Much of the dispute, at least in the media, revolves around the somewhat hazy legal standing of community police in Guerrero. State law 701 guarantees Indian communities the right to form such forces.

Some people claim that Salgado is not an Indian, or point out that she wasn’t elected under a traditional Indian governance system.

Avila dismissed the allegations.

“Of course she’s indigenous,” he told FNL. “Her parents and grandparents spoke in a native dialect.”

Salgado's Mexican attorney, Leonel Rivero Rodríguez, told FNL that one of the original charges against her, conspiracy to commit kidnapping, was "thrown out by a federal judge who believed my client's activities as a community police agent couldn't be considered criminal, never mind acts of kidnapping."

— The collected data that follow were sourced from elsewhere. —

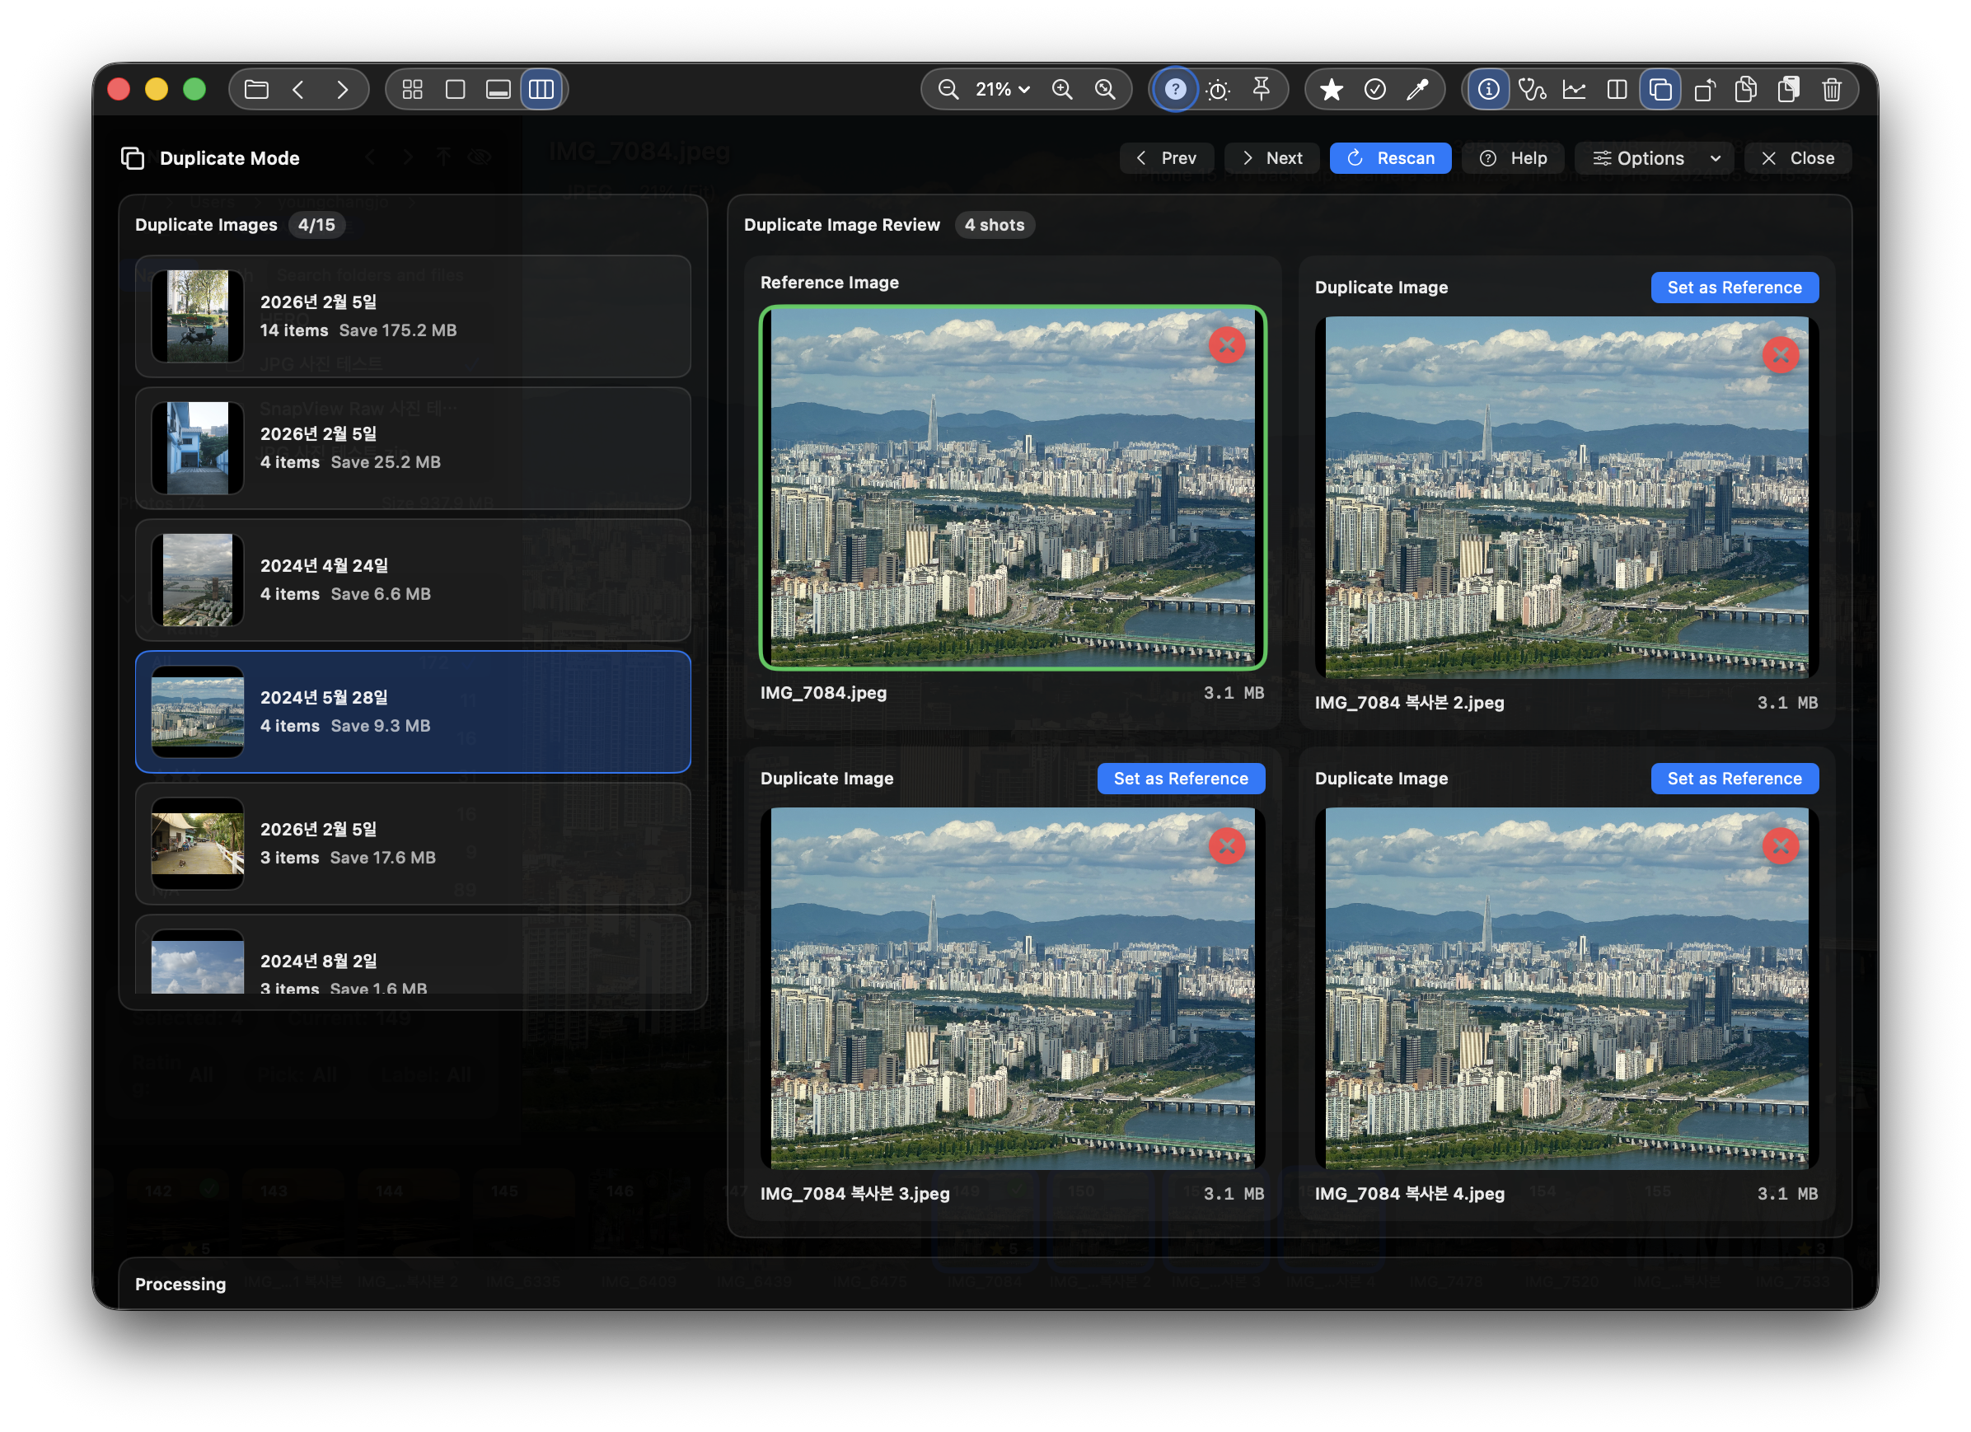
Task: Open the histogram chart icon in toolbar
Action: tap(1575, 89)
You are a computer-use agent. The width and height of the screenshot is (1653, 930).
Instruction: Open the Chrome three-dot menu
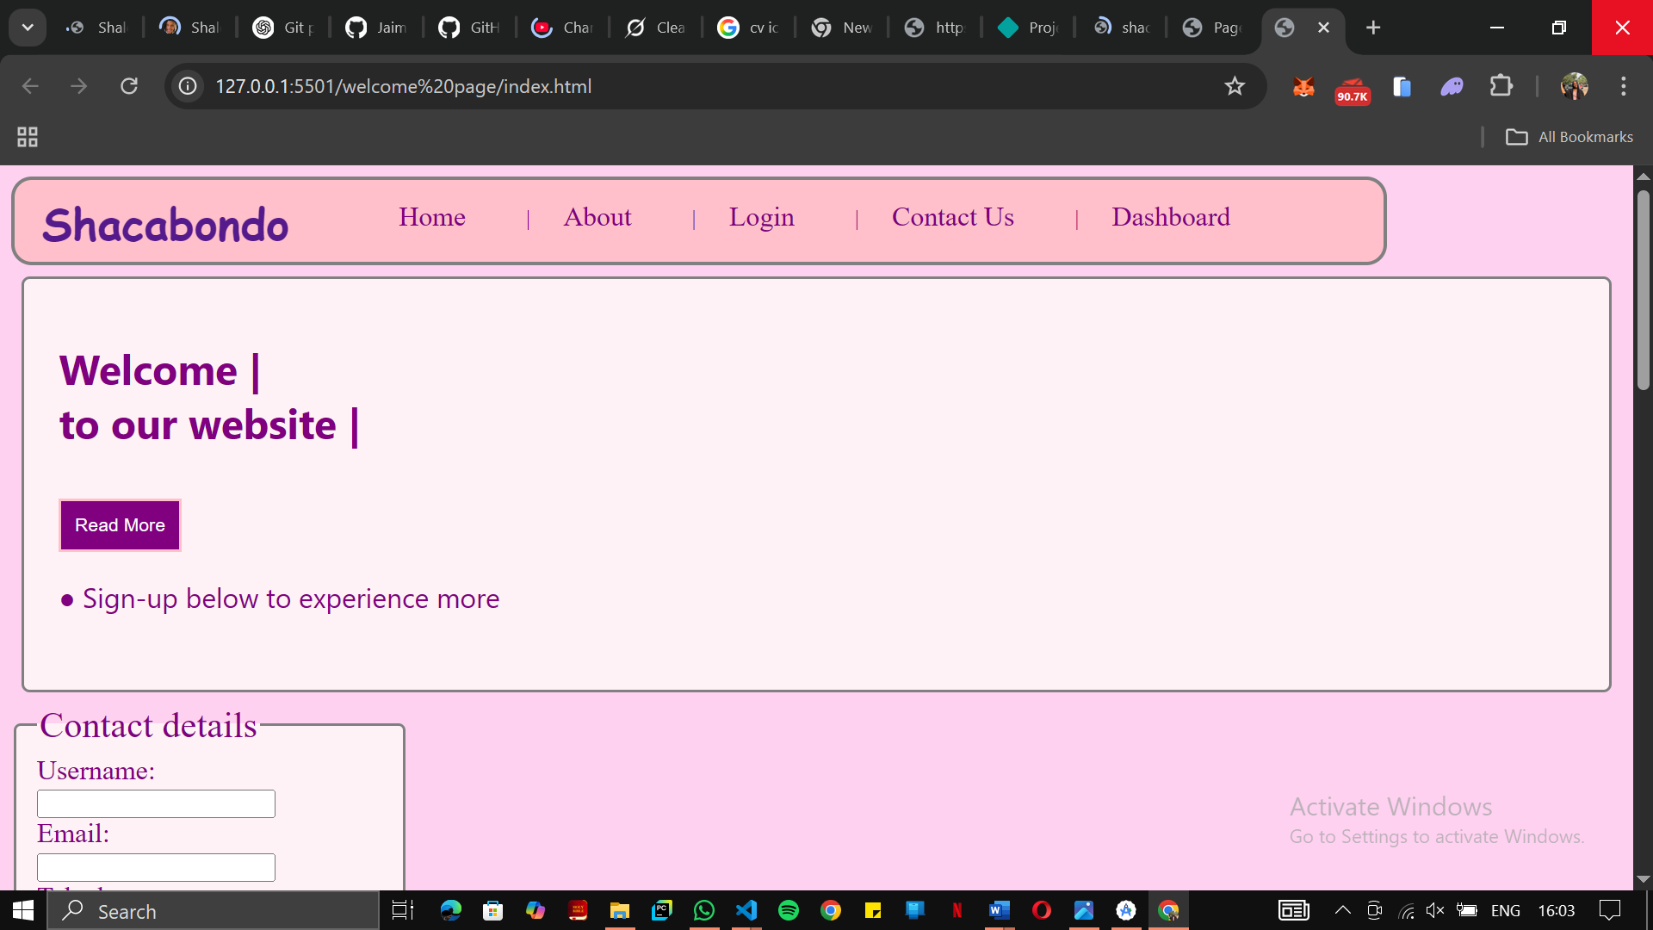(1623, 86)
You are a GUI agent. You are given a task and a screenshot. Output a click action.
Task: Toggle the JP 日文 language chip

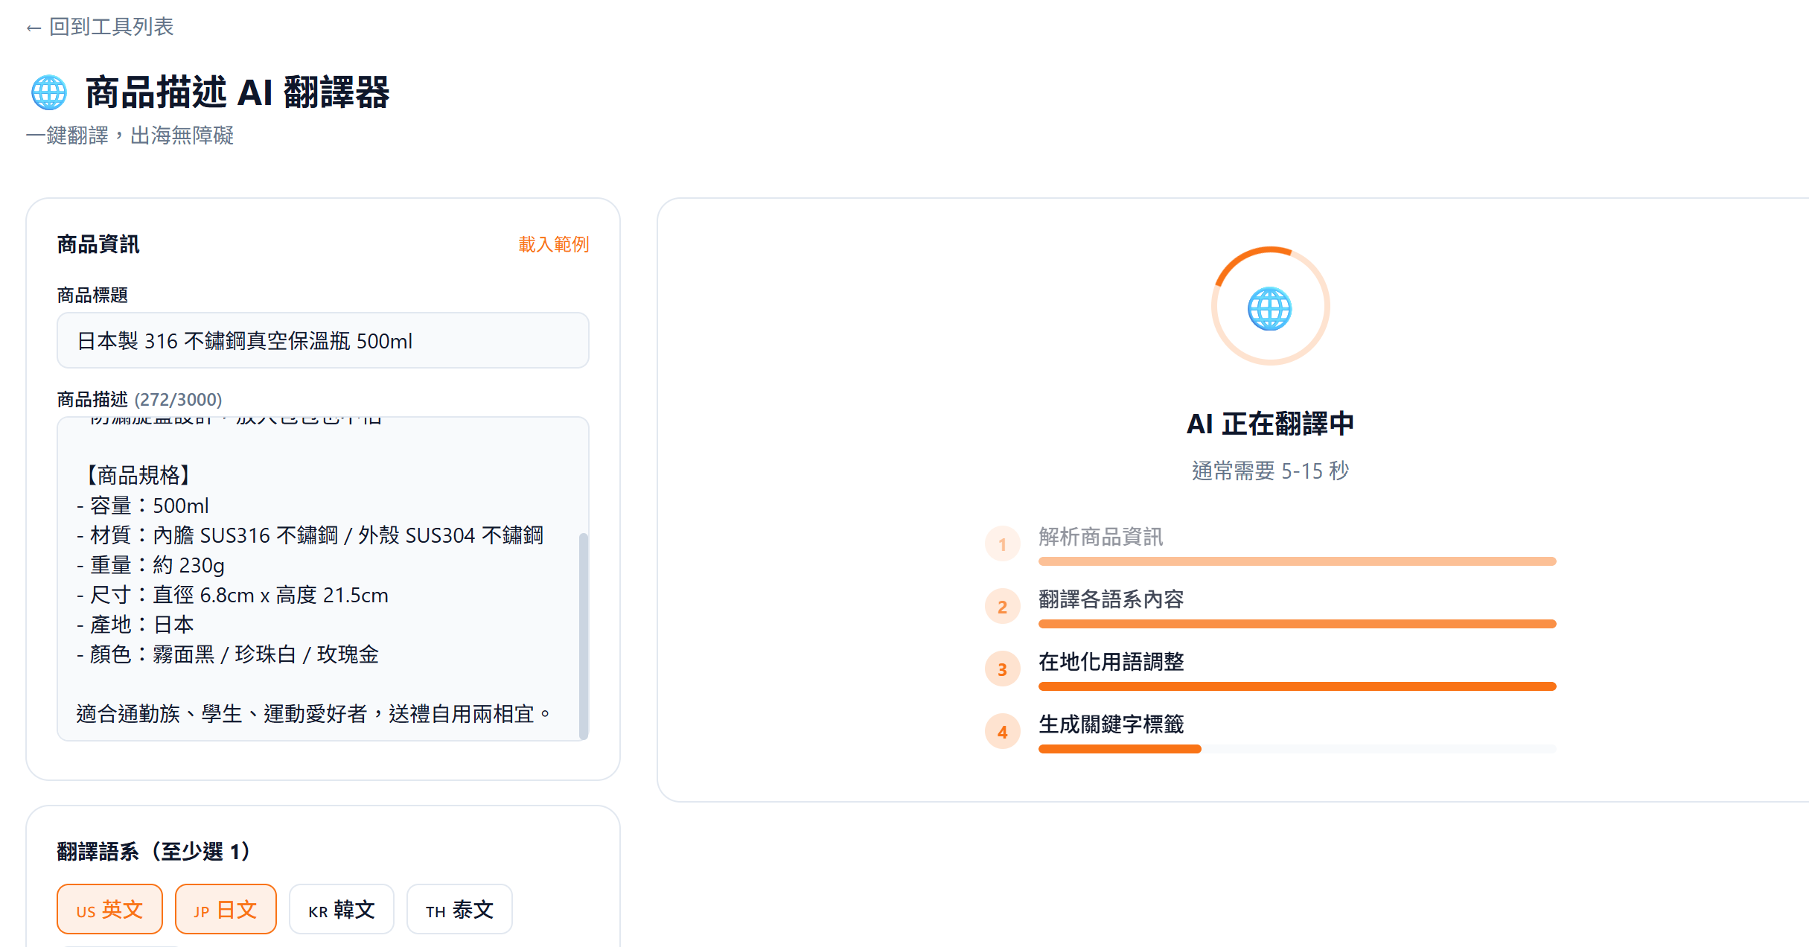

Rivero also points out that her legal situation is more fluid than most Americans are accustomed to.

"There are currently three legal actions against her," he said, "as well as three apprehension orders that haven't been executed – which would bring about another three actions should they materialize – as well as three ongoing investigations which could potentially become legal actions."

One legislator pressing for Salgado's release said last month it was a simple question of rectifying violations of Salgado's human rights.

"We are getting involved as part of an effort to defend human rights," said federal congressman Roberto López of the leftist Democratic Revolution Party (PRD). "What we want is for the law to be applied and due process be respected."

López said Salgado had not been given consular assistance, as a U.S. citizen is entitled, nor had been she been given adequate access to legal representation. Congressman Adam Smith, a Democrat in Tacoma, Washington, wrote a letter to Secretary of State John Kerry imploring him to get involved in her case.

“Let the story be told,” he said during a press conference last year, “shame the Mexican government into doing the right thing.”

Prison sentences of such a length aren’t entirely unheard of. An Ohio court sentenced Ariel Castro to life without parole and 1,000 years in jail in 2013 for the kidnapping and rape of three women.

The Associated Press contributed to this report.